Retype exactly what appears below from the line containing "The width and" down to the line containing "How do I perform: Open", keeping both end lines. Do not include pictures.

Data for the task.
= Beginning of Section =

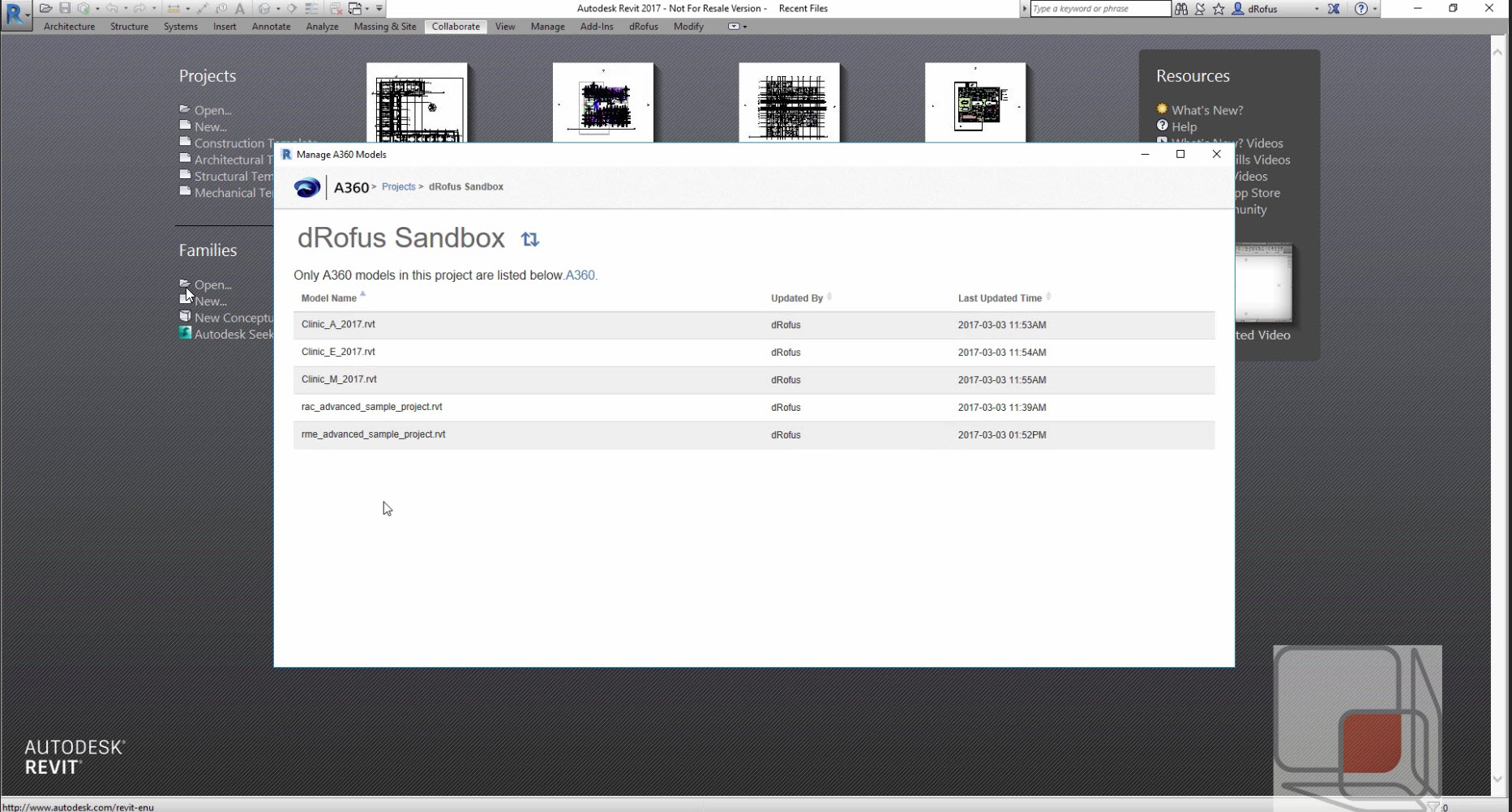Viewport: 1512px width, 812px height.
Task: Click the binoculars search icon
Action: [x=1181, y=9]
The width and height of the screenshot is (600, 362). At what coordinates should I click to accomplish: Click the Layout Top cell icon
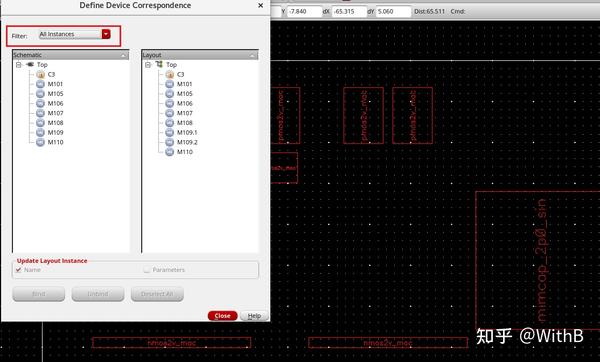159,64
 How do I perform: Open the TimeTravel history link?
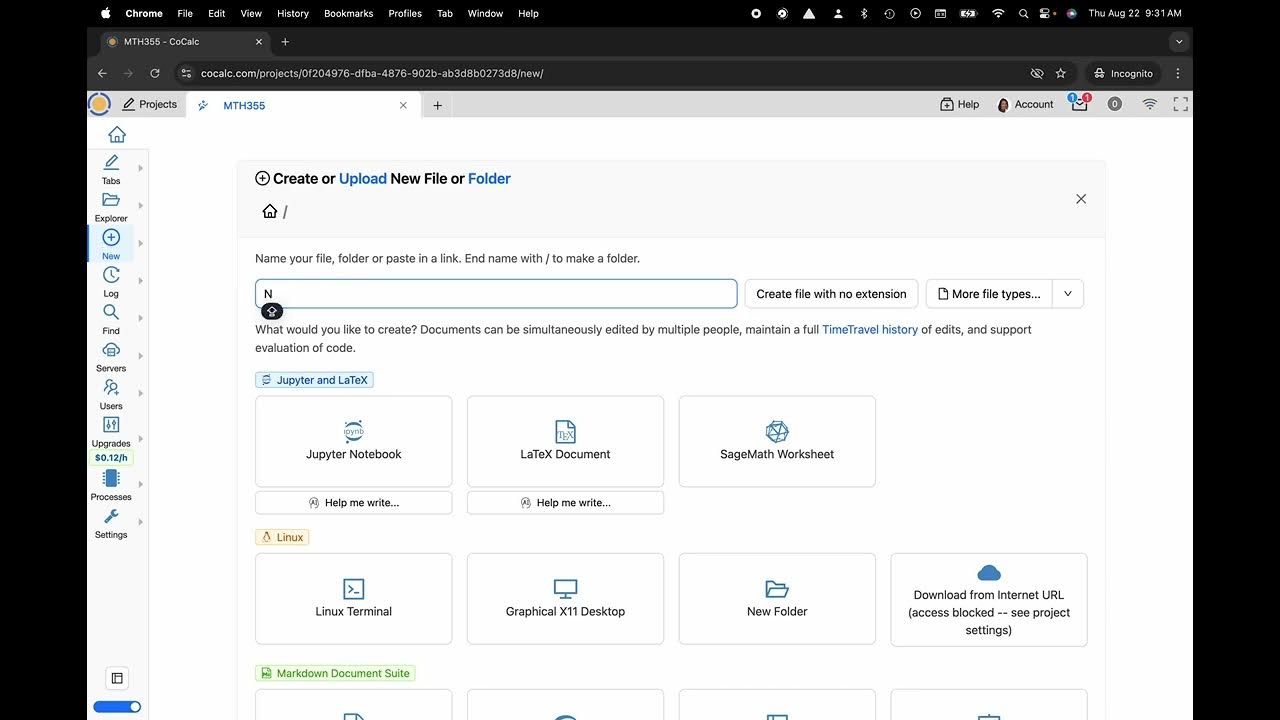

= End of Section =
= Beginning of Section =

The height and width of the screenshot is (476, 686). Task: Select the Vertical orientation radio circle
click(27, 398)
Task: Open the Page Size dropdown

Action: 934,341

= End of Section =

Answer space.
The width and height of the screenshot is (600, 362). At what coordinates should I click to accomplish: Click the Layout Top cell icon
159,64
 How do I perform: Open the TimeTravel history link?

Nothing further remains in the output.